She was so strong. He was so… well, now he was. Now he was strong, or at least he was on the outside. Not like her, of course. But he was so vulnerable and easy to break inside.

And it was embarrassing to have someone know that. It was so embarrassing to have someone see the worst days of your life, even if they mattered the world to you. Nobody wanted to look weak. And he just had.


At supper, he, of course, fooled around with the children of Hermes. He wasn't bitter about being at this table anymore, so he was all for enjoying it and hopping from conversation to conversation, and stretching over people to grab food, and standing up to check out just how many of those Travis had up his nose…

He sat back down, laughing and cheering because Travis had had four forks up his left nostril, when he spotted the Ares cabin. Arm wrestling, telling exaggerated tales of their latest kill (human or monster- he knew not), daring each other to do this and that… but Clarisse wasn't doing any of that. She was looking at him with a look he couldn't exactly pinpoint to anything associated with Clarisse. He met her eyes and she looked away, head high.

It hurt Chris a little. Not that he had an excuse.
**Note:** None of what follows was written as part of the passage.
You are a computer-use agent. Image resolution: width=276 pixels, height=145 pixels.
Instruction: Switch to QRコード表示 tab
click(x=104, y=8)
After the camp fire, she must be pretty pissed off with him because she cornered him. Her spear was strapped to her back, so Chris decided to hear her out.

"What gives?" She said.

"Excuse me?" Chris said.

"What are you doing?" Clarisse said. "I keep trying to talk to you, meanwhile you're running every time I take a step in your general direction. What's that for? What's that about? You can't just- just kiss me," she blushed fiercely, "Disappear from camp, show up in Arizona half insane a year later, be back at camp like normal, and avoid me."

He'd kissed Clarisse because he'd figured that he had no reason not to. He was going to run away in the middle of the night, she was pretty and fierce and he'd had a crush on her forever, and they'd been alone cleaning up the stables as their counsellor responsibilities (Connor and Travis had been shrubs that day), so why not?

"Yeah I… I guess that wasn't cool."

"You guess?" Clarisse growled at him. For the first time she was scaring him.

"Okay, it wasn't. I mean, it's not."

"No," Clarisse said. "It royally sucks. And if you weren't you, I'd punch your face in."

"I thought you'd punch my face in anyways," Chris said.

"No, because then you can't talk. Why?" Clarisse asked. "Why the Hades do you do it?"

"Because…" Chris couldn't say anything. He couldn't tell her. He couldn't draw her eyes to the most fragile and weak and stupid and ridiculous part of him. He was already ashamed enough as it was.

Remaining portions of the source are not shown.